= Academic freedom in Catholic universities =

By definition, Catholic canon law states that "A Catholic school is understood to be one which is under control of the competent ecclesiastical authority or of a public ecclesiastical juridical person, or one which in a written document is acknowledged as Catholic by the ecclesiastical authority" (Can. 803). Although some schools are deemed "Catholic" because of their identity and a great number of students enrolled are Catholics, it is also stipulated in canon law that "no school, even if it is in fact Catholic, may bear the title 'Catholic school' except by the consent of the competent ecclesiastical authority" (Can. 803 §3).

The Dominican Order was "the first order instituted by the Church with an academic mission", founding studia conventualia in every convent of the order, and studia generalia at the early European universities such as the University of Bologna and the University of Paris. In Europe, most universities with medieval history were founded as Catholic. Many of them were rescinded to government authorities in the Modern era. Some, however, remained Catholic, while new ones were established alongside the public ones. The Catholic Church is still the largest non-governmental provider of higher education in the world. Many of them are still internationally competitive. According to the census of the Vatican's Congregation for Catholic Education, the total number of Catholic universities and higher education institutions around the world is 1,358. On the other hand, the United States Conference of Catholic Bishops (USCCB) counts it at 1,861. The Catholic religious order with the highest number of universities around the world today is the Society of Jesus with 114.

Like other private schools, Catholic universities and colleges are generally nondenominational, in that they accept anyone regardless of religious affiliation, nationality, ethnicity, or civil status, provided the admission or enrollment requirements and legal documents are submitted, and rules and regulations are obeyed for a fruitful life on campus. However, non-Catholics, whether Christian or not, do not necessarily participate in otherwise required campus activities, particularly those of a religious nature. The International Federation of Catholic Universities has its origins in collaboration in 1924 between the Università Cattolica del Sacro Cuore in Milan and the Catholic university of Nijmegen in the Netherlands. In 2023, it had 226 members universities in the world.

==Academic freedom in Catholic universities in the USA==

===In early American history===

From the colonial period through the first half of the nineteenth century, college and university professors were regularly selected from the
ranks of clergy who were members of the denomination sponsoring the college. The questions of academic freedom that arose during this era of college sectarianism often involved the charge of heresy. These college professors typically cared little about publishing the latest tract on the newest topics in their discipline—assuming they saw themselves as members of a discrete academic discipline, which would have been unusual. Rather, their position was to share what they knew and to serve as role models embodying Christian wisdom and the virtues of the college's sponsoring religious community.
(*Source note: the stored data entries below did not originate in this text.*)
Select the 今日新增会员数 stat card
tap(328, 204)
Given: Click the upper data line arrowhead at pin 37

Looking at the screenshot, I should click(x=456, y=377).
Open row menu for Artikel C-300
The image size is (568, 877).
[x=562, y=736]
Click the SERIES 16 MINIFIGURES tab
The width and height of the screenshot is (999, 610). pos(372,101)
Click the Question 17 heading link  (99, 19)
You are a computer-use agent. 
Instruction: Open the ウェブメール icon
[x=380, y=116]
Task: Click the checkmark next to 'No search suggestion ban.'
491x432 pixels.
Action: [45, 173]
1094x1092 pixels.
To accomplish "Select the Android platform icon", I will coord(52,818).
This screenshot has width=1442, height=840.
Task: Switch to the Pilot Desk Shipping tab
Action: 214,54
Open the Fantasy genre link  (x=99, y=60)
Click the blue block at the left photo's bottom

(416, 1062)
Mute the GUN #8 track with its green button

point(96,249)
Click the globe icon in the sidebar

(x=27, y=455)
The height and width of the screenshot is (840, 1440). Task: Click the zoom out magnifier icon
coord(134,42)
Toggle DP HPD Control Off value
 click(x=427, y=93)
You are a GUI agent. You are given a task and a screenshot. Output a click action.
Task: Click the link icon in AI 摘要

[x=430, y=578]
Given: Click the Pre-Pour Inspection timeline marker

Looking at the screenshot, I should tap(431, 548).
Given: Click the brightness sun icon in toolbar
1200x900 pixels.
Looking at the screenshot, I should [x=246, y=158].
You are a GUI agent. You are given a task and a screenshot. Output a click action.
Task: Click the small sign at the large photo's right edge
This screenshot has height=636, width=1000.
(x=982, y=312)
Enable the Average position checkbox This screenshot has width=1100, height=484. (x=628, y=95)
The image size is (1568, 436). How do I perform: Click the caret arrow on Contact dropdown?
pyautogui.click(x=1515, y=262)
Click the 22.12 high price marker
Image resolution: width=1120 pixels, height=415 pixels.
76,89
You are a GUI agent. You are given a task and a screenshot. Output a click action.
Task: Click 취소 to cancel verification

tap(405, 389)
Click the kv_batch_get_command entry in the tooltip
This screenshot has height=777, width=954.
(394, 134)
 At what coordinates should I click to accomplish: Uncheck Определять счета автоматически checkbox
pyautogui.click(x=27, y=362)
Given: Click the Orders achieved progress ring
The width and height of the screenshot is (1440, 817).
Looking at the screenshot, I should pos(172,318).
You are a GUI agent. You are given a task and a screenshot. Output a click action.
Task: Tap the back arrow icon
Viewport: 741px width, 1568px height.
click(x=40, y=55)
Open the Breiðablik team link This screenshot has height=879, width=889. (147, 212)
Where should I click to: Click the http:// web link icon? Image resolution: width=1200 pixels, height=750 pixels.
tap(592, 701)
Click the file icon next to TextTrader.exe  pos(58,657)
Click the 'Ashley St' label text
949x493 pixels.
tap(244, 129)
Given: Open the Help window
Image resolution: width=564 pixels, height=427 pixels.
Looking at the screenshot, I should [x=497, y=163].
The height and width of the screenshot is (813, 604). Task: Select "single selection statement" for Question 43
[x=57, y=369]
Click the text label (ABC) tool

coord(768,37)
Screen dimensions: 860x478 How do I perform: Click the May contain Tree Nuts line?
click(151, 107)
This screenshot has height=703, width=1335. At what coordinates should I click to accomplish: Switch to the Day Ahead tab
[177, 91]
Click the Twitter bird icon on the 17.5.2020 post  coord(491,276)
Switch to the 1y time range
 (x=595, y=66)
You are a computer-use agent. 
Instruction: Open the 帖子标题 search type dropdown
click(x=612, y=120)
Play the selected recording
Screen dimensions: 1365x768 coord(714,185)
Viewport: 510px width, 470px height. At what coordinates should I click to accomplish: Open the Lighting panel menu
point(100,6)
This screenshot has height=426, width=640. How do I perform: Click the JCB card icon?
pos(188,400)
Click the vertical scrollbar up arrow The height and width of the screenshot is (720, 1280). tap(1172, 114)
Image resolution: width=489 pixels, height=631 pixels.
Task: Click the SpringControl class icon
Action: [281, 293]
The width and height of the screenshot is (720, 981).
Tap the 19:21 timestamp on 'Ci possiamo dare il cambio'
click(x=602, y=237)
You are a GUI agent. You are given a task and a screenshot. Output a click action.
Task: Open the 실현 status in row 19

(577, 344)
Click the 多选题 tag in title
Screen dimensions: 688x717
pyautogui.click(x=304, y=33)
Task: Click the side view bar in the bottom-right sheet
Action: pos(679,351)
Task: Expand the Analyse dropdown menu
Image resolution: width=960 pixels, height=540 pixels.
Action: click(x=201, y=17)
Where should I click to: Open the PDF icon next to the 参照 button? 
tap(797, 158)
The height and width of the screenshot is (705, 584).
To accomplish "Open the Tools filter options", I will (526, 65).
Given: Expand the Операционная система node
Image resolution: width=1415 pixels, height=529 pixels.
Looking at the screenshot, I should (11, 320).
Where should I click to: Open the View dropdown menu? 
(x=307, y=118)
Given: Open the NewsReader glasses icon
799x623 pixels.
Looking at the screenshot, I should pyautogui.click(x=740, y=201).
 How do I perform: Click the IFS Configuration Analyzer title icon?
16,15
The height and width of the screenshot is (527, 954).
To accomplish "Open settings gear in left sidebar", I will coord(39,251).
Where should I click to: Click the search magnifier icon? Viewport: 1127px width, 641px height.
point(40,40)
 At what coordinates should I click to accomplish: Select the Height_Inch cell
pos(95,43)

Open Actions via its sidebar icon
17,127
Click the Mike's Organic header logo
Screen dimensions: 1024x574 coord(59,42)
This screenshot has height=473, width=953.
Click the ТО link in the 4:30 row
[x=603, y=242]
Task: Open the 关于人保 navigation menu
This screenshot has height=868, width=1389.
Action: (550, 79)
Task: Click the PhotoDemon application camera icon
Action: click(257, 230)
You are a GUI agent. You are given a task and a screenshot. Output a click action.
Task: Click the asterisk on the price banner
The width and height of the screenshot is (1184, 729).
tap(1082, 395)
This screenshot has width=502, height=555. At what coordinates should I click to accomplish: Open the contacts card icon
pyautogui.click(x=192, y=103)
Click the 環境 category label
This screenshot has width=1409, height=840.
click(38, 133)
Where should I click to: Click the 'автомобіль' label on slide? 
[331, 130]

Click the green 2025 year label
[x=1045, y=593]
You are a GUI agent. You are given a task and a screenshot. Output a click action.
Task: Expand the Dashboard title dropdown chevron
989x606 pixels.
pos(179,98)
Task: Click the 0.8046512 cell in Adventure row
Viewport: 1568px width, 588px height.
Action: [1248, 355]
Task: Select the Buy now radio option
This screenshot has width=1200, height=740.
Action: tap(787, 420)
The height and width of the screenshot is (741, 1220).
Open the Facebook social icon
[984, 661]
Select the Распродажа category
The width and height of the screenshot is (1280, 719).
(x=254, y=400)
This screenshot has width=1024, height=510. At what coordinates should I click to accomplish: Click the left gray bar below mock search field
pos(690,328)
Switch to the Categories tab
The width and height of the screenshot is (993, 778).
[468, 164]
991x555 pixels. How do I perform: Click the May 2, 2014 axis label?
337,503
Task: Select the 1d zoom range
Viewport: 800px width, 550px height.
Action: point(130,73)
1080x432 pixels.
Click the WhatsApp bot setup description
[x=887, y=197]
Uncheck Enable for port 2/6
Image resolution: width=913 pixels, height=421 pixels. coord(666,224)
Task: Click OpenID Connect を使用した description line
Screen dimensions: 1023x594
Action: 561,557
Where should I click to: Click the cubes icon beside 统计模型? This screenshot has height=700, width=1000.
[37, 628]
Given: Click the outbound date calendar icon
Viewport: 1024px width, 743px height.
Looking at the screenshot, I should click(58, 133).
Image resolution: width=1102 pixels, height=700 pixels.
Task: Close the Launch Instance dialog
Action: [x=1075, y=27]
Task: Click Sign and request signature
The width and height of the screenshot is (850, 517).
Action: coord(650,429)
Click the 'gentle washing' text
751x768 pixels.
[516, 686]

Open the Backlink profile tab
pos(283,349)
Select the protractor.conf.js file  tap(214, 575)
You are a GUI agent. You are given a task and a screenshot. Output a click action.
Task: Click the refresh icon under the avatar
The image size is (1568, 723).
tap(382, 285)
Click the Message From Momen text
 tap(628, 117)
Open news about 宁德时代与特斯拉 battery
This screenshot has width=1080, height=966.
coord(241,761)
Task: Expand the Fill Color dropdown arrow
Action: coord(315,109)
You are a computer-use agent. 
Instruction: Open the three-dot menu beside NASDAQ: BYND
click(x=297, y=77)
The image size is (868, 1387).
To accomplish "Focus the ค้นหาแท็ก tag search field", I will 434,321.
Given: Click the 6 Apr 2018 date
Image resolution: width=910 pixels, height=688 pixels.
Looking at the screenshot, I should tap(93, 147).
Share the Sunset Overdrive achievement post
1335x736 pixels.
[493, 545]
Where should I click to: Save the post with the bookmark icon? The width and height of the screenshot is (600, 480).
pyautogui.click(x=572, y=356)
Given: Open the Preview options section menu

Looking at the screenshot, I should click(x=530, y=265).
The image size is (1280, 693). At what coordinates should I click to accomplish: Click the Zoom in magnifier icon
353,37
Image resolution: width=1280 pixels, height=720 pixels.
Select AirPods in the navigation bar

===In nineteenth and early twentieth century America===

Following the German university model, major American universities
in the late nineteenth and early twentieth centuries were reconfigured as research institutions. No longer content with merely conveying an unchanging body of knowledge from one generation to the next, the modern university was now dedicated to the discovery of new knowledge. Thus, the modern academic was identified by “intellect rather than piety” and marked by productivity in scholarly publication rather than proficiency in the classroom. American academics borrowed two concepts from their German counterparts: Lernfreiheit—the freedom of students to study and take the courses of one's choice—and Lehrfreiheit—the right of the professor to freedom in his teaching, as well as the right to freedom of inquiry, and to share the results
of his research with others. In the second half of the twentieth century, a sequence of events led to the blossoming of academic freedom in Catholic universities in the United States.

===Late twentieth century America===

In December 1965, St. John's University in Jamaica, New York, abruptly terminated thirty-one
professors (most of them teachers of theology or philosophy), without allowing them to finish teaching their fall semester classes, citing their divergence from Church teaching (especially Thomist theology/philosophy).
Similarly, in October 1966, four professors of theology and philosophy at the University of Dayton were accused of teaching that was contrary to the magisterium of the Church. These events led to a conference at the University of Notre Dame in April 1966, which resulted in the publication of a book on this topic the following year, titled Academic Freedom and the Catholic University.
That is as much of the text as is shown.